Preheat your oven to 180°C (350°F).

In a large mixing bowl, combine all the nuts and seeds.

Drizzle the Tamari sauce over the mixture and toss until evenly coated.

If you like a little extra flavor, add garlic powder and smoked paprika.

Spread the mixture evenly on a baking sheet lined with parchment paper.

Bake for 10-15 minutes, stirring halfway through, until the nuts and seeds are golden brown and fragrant.

 

Let them cool completely before storing in an airtight container.

Adding Nuts and Seeds to Your Diet

Rich in Healthy Fats: Nuts and seeds are a fantastic source of heart-healthy unsaturated fats, including omega-3 fatty acids, which help lower bad cholesterol and support overall cardiovascular health.

High in Protein: These plant-based powerhouses provide a significant amount of protein, making them an excellent addition for vegetarians, vegans, or anyone looking to boost their protein intake.

Packed with Fibre: Nuts and seeds are high in dietary fibre, which aids digestion, helps regulate blood sugar levels, and supports a healthy gut microbiome.

Loaded with Antioxidants: Many nuts and seeds, like almonds and sunflower seeds, are rich in antioxidants such as vitamin E and selenium. These protect your cells from damage caused by free radicals and reduce inflammation.

Bone Health Support: Seeds such as chia and sesame are packed with calcium and magnesium, essential for maintaining strong bones and preventing conditions like osteoporosis.

Heart Health Benefits: The combination of healthy fats, magnesium, and potassium in nuts and seeds supports optimal heart function by lowering blood pressure and improving blood vessel function.

Brain Boosting Nutrients: Walnuts and flaxseeds are particularly high in omega-3 fatty acids, which support cognitive function, memory, and overall brain health.

 

Adding a handful of mixed nuts or a sprinkle of seeds to your meals is a simple way to boost your diet with these nutrient-dense superfoods!

Biochemistry Fact!

Nuts are a superfood with heart-healthy fats, protein, and vitamins and minerals. Nuts are rich in arginine, an amino acid needed to make nitric oxide. Nitric oxide, a signalling molecule, dilates blood vessels, increasing blood flow and lowering blood pressure, supporting cardiovascular health.

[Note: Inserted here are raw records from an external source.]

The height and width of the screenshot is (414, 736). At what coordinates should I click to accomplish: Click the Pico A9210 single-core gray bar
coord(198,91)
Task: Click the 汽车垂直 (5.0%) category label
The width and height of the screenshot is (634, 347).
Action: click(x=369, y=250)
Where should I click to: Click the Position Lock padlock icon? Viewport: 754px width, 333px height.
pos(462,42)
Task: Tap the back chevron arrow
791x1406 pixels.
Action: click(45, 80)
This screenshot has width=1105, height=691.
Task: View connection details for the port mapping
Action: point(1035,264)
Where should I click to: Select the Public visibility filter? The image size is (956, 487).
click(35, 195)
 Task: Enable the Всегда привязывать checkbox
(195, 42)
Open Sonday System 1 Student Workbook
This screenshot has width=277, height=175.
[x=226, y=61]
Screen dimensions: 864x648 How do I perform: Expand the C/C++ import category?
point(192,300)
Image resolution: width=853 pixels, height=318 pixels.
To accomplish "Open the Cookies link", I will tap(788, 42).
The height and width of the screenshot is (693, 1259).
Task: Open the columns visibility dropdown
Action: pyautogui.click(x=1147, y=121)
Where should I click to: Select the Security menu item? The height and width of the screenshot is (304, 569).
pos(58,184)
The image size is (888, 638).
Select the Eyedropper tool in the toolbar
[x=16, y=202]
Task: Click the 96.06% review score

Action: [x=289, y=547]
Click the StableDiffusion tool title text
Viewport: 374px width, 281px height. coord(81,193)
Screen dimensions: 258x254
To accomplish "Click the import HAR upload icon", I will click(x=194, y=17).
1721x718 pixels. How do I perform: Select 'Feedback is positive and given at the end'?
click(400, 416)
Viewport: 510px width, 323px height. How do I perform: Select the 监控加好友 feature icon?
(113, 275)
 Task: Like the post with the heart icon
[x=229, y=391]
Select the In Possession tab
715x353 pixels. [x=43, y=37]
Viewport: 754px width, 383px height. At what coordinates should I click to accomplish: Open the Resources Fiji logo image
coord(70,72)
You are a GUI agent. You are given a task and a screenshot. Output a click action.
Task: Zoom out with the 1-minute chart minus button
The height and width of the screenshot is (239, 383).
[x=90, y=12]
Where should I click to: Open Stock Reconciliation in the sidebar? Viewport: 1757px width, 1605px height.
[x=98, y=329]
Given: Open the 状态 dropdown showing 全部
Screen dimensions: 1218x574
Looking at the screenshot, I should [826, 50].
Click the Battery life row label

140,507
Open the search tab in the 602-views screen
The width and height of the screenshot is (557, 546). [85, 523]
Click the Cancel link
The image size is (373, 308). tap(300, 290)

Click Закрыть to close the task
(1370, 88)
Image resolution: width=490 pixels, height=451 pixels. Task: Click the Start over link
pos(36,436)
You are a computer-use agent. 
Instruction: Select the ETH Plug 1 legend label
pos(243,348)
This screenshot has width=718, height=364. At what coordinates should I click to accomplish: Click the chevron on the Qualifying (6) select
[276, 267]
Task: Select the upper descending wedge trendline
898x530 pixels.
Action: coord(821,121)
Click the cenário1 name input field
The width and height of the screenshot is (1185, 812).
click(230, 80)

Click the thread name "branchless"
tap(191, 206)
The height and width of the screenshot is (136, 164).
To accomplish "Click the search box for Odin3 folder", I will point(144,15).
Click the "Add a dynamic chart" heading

Nuts are rich in tocopherols, antioxidants that neutralise free radicals and protect cells from oxidative damage. Antioxidants reduce inflammation and the risk of chronic diseases including heart disease and cancer.

Omega-3 fatty acids in nuts like almonds and walnuts improve heart health and brain function by reducing inflammation and protecting against neurodegenerative illnesses.

Studies suggest that moderate nut eating does not cause weight gain despite their high fat content. Protein, fibre, and healthy fats in nuts enhance satiety, making them a good weight management food.

Nuts may improve any diet with their biochemical benefits and are adaptable, portable, and convenient.